Sem Segredo: opiniões divididas marcam discussão sobre passaporte vacinal em Passo Fundo
Como forma de prevenir as chances de contágio do coronavírus em determinados locais eou atividades, e também estimular que as pessoas completem a imunização contra a covid-19, muitas cidades estão adotando o “passaporte vacinal”. A medida porém, divide opiniões. Dos 10 maiores municípios do Rio Grande do Sul, quatro pretendem exigir o passaporte sanitário, ao menos para o ingresso em eventos e atividades públicas. Desta forma, só entra nos lugares quem comprova que se vacinou. Nesse contexto, o Sem Segredo do último sábado (11) perguntou: você é contra ou a favor do “passaporte vacinal” em Passo Fundo?
De acordo com o ex-secretário municipal de Saúde de Passo Fundo, Dr. Luiz Arthur Rosa Filho, o passaporte da vacina é uma alternativa para liberar mais precocemente eventos de grande porte, como congressos, por exemplo. Isso ajudaria a se retomar de forma mais rápida a economia, explica o Dr. Luiz. Acredita que os municípios devem experimentar para verificar se o passaporte surtirá efeito na redução da contaminação, pois ainda é cedo para avaliar se a prática funciona.
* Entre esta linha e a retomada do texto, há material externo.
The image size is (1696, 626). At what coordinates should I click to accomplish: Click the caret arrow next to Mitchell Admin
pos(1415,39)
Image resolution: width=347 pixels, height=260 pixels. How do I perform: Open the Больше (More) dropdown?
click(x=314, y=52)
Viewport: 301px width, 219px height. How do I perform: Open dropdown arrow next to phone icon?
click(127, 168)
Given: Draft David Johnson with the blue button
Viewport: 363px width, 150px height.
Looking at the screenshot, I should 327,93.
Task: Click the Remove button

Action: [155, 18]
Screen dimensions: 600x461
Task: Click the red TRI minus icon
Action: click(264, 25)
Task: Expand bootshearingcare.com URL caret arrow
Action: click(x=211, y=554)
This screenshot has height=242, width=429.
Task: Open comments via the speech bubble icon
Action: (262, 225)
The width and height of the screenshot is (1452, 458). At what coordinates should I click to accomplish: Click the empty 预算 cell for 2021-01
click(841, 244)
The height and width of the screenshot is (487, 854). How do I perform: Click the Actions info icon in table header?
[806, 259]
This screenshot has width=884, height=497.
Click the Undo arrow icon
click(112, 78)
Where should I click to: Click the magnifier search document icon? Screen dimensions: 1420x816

Para o médico Guilherme Krahl a vacinação é fundamental e deve ser respeitada, pois já ajudou a erradicar doenças e salvou milhões de vidas durante toda história. Em relação à obrigatoriedade do passaporte vacinal, uma instituição particular, que tem o poder de determinar sua gerência, pode colocar a regra que quiser, seja para o passaporte vacinal, desde que não implique em preconceitos e outros problemas. Porém, alguns direitos do cidadão não podem ser removidos em função dessa decisão, que é de liberdade de cada um.
Os ouvintes tiveram a opinião bastante diversificada sobre o tema. A grande maioria se mostrou a favor da vacina, mas quando se fala em exigência do passaporte vacinal, as avaliações variaram.